### 本文抜粋:
· · · · ·

五輪「無観客」の大赤字Photo:picture alliance/gettyimages

日本人選手のメダルラッシュで東京オリンピックは盛況だったが、新型コロナウイルスの感染者は都内、そして全国で過去最高を記録し、医療崩壊の危機が近づいている。そして都民には、ほぼ無観客となったことによる大赤字の負担が待っている。これをめぐって都と政府が争うことになるが、都がすでに“ルビコン川”を渡っていることは、あまり知られていない。(元東京都選挙管理委員会事務局長 澤 章)

「ステイホーム」の半面、万単位の入国者
都民も国民も引き裂かれたむなしい17日間

 新型コロナウイルスのパンデミックが止まらず、医療崩壊が現実のものとなりかねない中、東京オリンピックが8日閉会した。万人単位の選手や関係者の接触が避けられないスポーツイベントの開催決行と、一般市民の「ステイホーム」という相矛盾するメッセージに引き裂かれた都民、そして国民の耳に、為政者たちの言葉がむなしく響いた17日間だった。

 パラリンピックは8月24日に予定通り開催するかという問題は残されているが、とにかく五輪閉幕を一区切りとして、メダルラッシュに沸いた国民感情は、あっという間に冷めていくだろう。そして、祭りの後に残ったのが膨大な負の遺産であることを改めて認識し、多くの都民がぼうぜんとすることになる。

· · · · ·

### データ抜粋:
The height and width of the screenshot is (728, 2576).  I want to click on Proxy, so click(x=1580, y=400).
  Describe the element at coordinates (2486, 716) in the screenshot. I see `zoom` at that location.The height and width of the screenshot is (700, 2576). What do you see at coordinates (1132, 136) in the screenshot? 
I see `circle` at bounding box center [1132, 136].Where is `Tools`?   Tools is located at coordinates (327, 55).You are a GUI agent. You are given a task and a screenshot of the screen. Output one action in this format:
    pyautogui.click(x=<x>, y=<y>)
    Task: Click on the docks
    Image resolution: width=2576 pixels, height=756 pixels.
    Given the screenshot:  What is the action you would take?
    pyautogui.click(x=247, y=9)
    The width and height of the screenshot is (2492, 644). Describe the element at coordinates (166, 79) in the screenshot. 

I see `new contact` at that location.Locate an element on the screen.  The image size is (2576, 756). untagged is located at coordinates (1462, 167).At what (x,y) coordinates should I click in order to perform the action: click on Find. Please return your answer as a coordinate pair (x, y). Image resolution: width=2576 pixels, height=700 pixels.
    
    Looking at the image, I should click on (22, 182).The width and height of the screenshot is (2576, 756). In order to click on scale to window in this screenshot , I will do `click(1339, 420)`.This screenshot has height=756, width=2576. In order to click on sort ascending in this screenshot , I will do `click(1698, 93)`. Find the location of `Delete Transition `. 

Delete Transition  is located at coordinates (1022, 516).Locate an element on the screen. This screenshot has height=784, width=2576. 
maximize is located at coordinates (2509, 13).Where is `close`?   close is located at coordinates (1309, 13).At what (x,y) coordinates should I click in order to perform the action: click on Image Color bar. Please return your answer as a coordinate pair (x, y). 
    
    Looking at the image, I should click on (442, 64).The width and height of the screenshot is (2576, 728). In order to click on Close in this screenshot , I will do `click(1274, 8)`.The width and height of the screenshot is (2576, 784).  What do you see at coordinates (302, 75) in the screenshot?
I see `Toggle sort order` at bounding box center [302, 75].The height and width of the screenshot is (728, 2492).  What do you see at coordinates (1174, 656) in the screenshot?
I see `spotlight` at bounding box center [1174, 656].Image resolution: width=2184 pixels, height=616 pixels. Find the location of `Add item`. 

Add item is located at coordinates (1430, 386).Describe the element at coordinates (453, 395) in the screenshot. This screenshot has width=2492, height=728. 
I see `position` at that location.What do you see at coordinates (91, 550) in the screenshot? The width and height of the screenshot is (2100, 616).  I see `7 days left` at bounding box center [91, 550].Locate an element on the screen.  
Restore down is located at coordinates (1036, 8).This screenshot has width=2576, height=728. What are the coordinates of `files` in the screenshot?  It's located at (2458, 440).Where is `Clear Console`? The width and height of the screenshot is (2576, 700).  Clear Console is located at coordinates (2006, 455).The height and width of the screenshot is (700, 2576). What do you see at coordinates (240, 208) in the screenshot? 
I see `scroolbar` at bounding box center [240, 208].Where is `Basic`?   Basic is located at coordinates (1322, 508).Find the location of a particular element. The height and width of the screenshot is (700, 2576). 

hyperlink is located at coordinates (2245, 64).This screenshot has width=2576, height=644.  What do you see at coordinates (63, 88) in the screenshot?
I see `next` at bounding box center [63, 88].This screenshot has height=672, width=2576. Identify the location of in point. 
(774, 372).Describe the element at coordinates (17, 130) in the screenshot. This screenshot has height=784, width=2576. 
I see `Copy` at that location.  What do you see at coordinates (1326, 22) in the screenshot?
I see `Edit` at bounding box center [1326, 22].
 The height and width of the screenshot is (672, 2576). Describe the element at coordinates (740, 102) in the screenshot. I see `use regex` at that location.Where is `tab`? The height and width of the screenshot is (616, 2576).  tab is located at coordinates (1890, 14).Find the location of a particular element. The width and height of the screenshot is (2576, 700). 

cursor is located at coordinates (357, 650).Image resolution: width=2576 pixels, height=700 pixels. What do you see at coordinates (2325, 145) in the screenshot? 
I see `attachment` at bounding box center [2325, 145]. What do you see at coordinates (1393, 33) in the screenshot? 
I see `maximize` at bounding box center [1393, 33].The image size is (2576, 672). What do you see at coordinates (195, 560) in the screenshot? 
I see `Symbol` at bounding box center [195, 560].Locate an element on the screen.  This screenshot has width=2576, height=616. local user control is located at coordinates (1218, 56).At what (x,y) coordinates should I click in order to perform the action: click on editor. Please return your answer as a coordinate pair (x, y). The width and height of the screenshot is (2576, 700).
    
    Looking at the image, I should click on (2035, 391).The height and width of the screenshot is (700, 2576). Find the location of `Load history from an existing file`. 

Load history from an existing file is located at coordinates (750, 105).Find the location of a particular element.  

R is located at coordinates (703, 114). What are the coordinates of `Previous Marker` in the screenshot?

· · · · ·

### やること:
東京五輪の閉幕を扱った本文抜粋から、日付または期間を表す表現を重複なくすべて書き出せ。

### 回答:
- 17日間
- 8日
- 8月24日